On Energy Policy, All-of-the-Above Is the Only Sensible Choice

The reduction of CO2 emissions should not come at the price of putting America’s energy industry in a straitjacket.

By Dan Negrea, Sam Buchan, and Nick Loris

September 16, 2022

President Joe Biden needs to rethink his energy-climate-prosperity paradigm. His current thinking holds that the U.S. fossil fuel industry needs to be restrained because its carbon dioxide (CO2) emissions are causing imminent and catastrophic damage to the Earth. His solution is to hamstring the fossil fuel industry while pushing a government-financed accelerated transition to renewables. That is neither the way toward a reliable energy supply nor reduced emissions. Instead, the new paradigm should be an expansive “all-of-the-above” energy policy that promotes the growth of all American energy sources: fossil, solar, wind, nuclear, hydro, geothermal, and more.\

America’s economy needs plentiful, reliable, varied, and cheap energy to remain strong. It must ensure the security and prosperity of the American people. Renewables just aren’t ready to meaningfully replace fossil fuels in our energy mix, and they won’t be for some time. Fossil fuels account for 78 percent of total U.S. energy consumption, while renewables register only 10 percent (excluding hydroelectricity). Little is expected to change in the next several decades given global energy demand growth and existing policies. According to the U.S. Energy Information Administration’s Annual Energy Outlook 2022, in 2050, fossil fuels are still expected to provide 74 percent of total U.S. energy needs, while renewables will grow to just 16 percent.

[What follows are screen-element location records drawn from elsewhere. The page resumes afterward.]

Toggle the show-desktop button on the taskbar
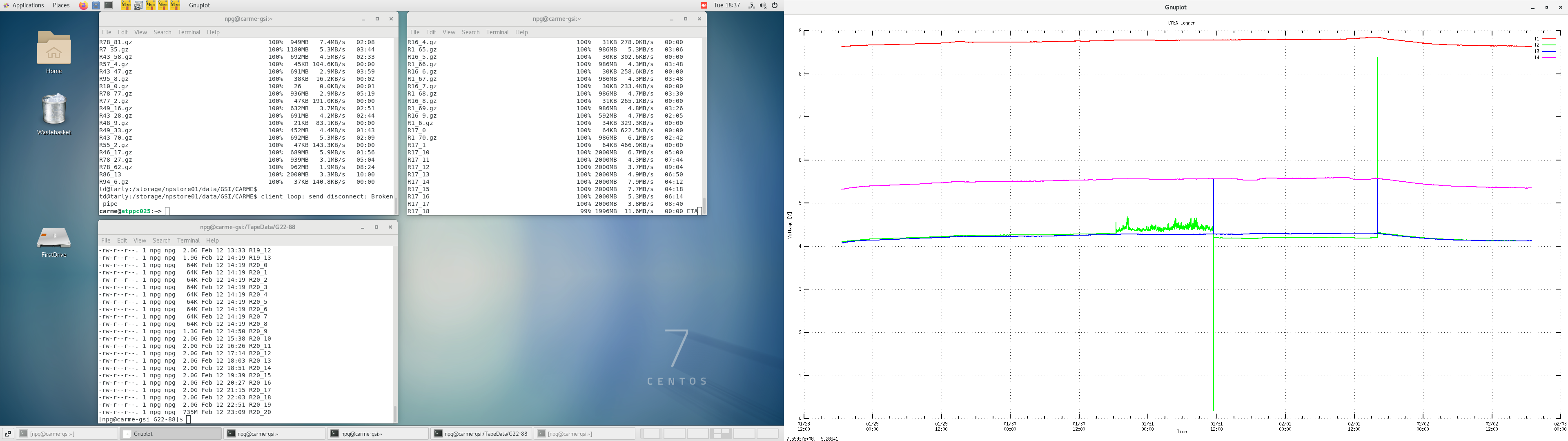 [7, 433]
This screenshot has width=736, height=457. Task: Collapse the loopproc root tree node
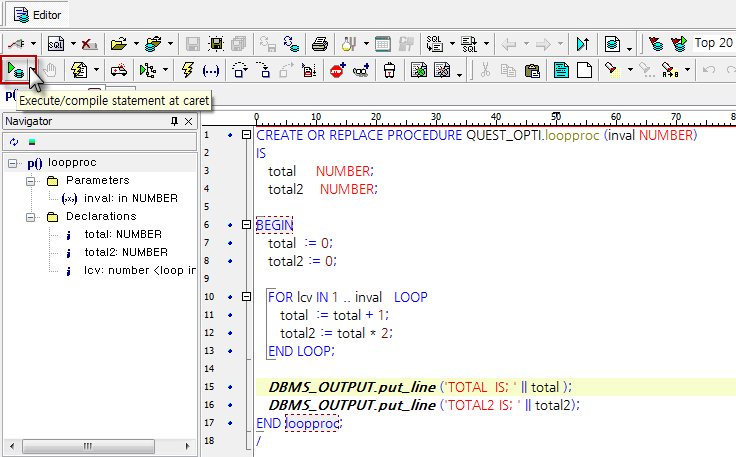tap(12, 162)
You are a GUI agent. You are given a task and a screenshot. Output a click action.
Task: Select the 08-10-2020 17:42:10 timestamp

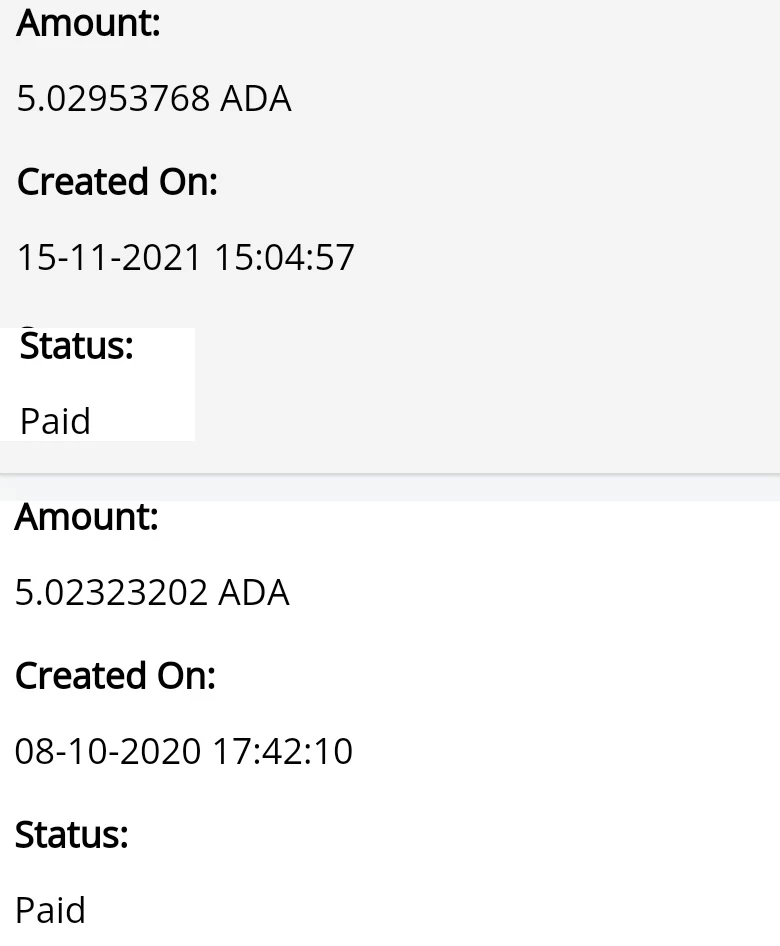tap(183, 751)
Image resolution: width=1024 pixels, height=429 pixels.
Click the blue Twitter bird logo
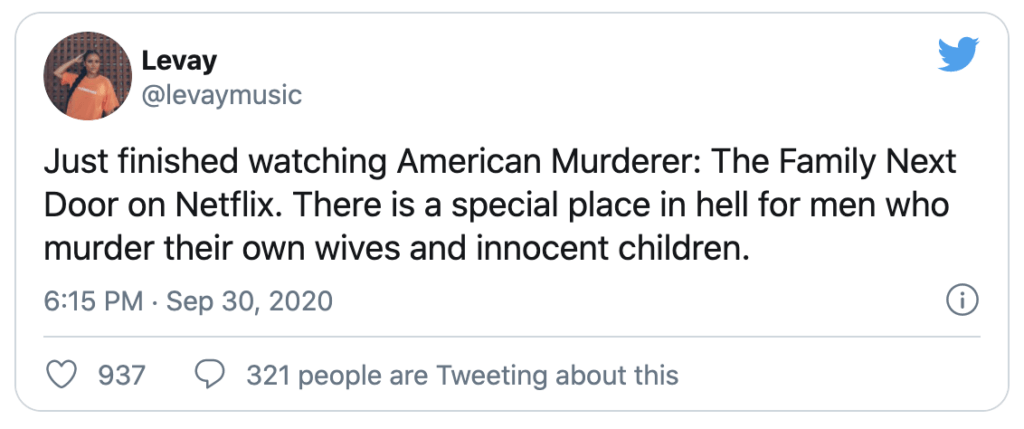coord(958,55)
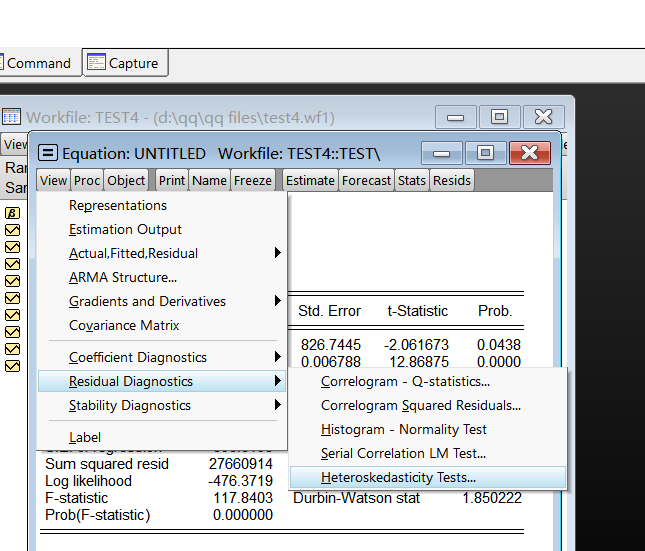Switch to the Command tab
645x551 pixels.
coord(38,63)
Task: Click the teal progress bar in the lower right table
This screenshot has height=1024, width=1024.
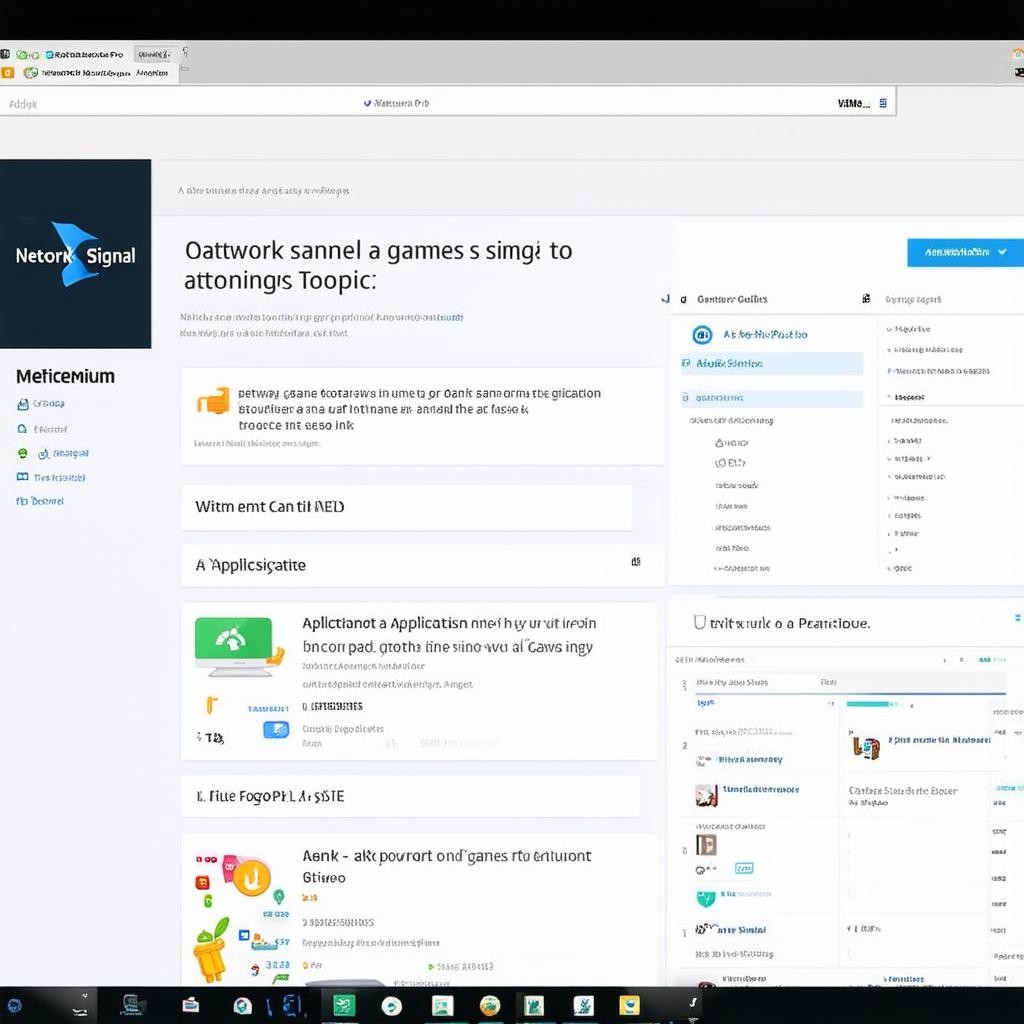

Biden no doubt would like to boost the share of renewables, so his administration has introduced a raft of policies that discourage domestic oil and natural gas production. But some of his steps are not climate solutions at all and may even increase global emissions. When Biden asks Venezuela and Saudi Arabia to increase supply while shutting down domestic producers, he is turning his back on American companies that supply cleaner energy than their foreign counterparts.

There is a national security dimension to climate policy, as well. As Biden noted in a speech on his hundredth day in office: “[T]he climate crisis is not our fight alone; it’s a global fight. The United States accounts, as all of you know, less than 15 percent of carbon emissions. The rest of the world accounts for 85 percent. That’s why I kept my commitment to rejoin the Paris Accord—because if we do everything perfectly, it’s not going to ultimately matter.”

All countries must bear the burden of fighting climate change, but not all countries have produced a strong record so far. China has been the world’s largest emitter for years and has no short-term plans to change this. According to a Rhodium Group study that ranked countries on their share of global net greenhouse gas emissions, China was first with 27 percent, followed by the United States with 11 percent, India and the European Union (EU) at about 6 percent, and Russia and Brazil producing about 3 percent each. Note that China’s emissions exceeded those of the United States, India, and the EU combined. Some Chinese companies pollute more than entire nations. The United States’ climate-energy-economic growth policies should not weaken the U.S. economy—the basis of national security—while China continues to strengthen its power projection capabilities, all the while ignoring climate considerations.

Increasing American fossil fuel production will also serve U.S. and Western interests in the face of Russian aggression. Russian president Vladimir Putin is withholding energy exports and creating economic problems for European democracies through shortages and higher prices. Biden should remove the growth-inhibiting impediments that discourage increased domestic energy production to increase availability for both Americans and Europeans and reduce global prices. Lower energy prices would help U.S. consumers and choke off the revenues with which Putin finances his wars. Further, faster approval of export terminals will help an abundance of cleaner American liquified natural gas force dirtier Russian gas off the market.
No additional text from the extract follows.